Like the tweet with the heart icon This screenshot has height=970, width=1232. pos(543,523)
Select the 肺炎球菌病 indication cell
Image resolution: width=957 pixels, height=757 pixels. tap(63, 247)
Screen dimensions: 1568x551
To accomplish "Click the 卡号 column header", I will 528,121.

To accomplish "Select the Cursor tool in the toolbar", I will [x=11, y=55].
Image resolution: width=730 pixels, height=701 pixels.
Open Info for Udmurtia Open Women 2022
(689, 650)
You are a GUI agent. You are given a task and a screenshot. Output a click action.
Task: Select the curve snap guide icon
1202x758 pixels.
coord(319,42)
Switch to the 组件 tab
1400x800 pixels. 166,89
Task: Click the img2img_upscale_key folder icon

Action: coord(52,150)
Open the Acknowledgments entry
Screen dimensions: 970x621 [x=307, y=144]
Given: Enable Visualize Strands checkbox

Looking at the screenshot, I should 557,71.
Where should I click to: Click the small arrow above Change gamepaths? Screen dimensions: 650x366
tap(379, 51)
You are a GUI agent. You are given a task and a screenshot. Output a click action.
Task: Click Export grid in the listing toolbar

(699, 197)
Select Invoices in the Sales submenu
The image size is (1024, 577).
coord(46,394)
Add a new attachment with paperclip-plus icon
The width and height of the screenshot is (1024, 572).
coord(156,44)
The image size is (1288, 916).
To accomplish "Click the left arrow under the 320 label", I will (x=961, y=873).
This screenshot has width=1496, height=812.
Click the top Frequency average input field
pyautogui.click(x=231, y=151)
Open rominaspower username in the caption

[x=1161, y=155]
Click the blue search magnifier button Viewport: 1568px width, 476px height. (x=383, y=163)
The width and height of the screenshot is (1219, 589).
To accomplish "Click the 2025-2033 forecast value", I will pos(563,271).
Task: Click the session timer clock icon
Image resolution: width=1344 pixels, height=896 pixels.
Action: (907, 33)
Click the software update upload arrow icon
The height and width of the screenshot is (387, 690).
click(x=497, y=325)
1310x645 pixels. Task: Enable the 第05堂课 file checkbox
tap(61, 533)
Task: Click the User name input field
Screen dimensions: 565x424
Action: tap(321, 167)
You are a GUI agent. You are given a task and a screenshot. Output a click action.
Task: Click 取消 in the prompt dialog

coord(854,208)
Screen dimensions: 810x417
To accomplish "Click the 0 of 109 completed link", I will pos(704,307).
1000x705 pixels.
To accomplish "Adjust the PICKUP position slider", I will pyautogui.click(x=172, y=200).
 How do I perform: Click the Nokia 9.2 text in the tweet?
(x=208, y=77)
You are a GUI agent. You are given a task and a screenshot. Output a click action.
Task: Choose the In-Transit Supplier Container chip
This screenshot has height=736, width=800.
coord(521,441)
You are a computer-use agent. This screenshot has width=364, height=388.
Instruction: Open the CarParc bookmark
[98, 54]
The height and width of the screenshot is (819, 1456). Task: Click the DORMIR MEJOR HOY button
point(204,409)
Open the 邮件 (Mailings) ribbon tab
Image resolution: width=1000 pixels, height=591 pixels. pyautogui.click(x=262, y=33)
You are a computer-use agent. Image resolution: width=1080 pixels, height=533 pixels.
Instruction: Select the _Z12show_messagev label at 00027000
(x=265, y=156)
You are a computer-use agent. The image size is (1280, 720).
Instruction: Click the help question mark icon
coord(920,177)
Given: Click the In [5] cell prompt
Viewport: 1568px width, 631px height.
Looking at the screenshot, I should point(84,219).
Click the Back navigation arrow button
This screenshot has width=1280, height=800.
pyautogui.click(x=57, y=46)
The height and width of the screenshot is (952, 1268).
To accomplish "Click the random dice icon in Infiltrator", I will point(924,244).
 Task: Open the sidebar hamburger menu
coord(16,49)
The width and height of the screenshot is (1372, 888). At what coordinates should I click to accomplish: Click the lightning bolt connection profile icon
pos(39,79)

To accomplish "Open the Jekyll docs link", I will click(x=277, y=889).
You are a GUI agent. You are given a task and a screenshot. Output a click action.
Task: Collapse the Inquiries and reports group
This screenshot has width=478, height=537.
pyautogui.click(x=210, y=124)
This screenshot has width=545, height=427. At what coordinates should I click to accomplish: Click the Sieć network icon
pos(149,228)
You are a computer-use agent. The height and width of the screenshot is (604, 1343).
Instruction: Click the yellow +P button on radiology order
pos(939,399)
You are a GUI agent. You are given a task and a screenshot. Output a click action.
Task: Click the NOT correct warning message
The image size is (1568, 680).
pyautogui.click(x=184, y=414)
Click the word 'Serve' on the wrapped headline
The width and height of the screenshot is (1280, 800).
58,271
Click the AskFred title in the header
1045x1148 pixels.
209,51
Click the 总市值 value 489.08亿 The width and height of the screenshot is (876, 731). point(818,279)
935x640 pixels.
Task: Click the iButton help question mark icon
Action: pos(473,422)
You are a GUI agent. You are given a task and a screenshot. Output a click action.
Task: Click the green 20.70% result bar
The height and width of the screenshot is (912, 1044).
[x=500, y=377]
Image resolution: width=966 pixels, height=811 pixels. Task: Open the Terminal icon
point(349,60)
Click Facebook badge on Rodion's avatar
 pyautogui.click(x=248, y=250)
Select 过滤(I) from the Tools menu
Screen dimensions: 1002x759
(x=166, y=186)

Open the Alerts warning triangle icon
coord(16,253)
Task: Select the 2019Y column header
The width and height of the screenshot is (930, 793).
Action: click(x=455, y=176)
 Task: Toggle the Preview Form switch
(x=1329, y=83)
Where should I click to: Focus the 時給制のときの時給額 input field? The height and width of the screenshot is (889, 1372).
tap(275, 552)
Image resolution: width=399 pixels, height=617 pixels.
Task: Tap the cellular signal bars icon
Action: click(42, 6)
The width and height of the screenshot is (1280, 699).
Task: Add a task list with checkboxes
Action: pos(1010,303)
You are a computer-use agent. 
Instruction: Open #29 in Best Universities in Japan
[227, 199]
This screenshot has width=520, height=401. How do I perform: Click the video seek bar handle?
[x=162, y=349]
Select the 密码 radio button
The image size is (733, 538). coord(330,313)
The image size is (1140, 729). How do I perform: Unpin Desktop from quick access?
• • • • •
_Required action_. Please restate the records word for word. Go from the first line to the line with "Screen dimensions: 1568x551" and include both.

_Task output_.
Like the tweet with the heart icon This screenshot has height=970, width=1232. pos(543,523)
Select the 肺炎球菌病 indication cell
Image resolution: width=957 pixels, height=757 pixels. tap(63, 247)
Screen dimensions: 1568x551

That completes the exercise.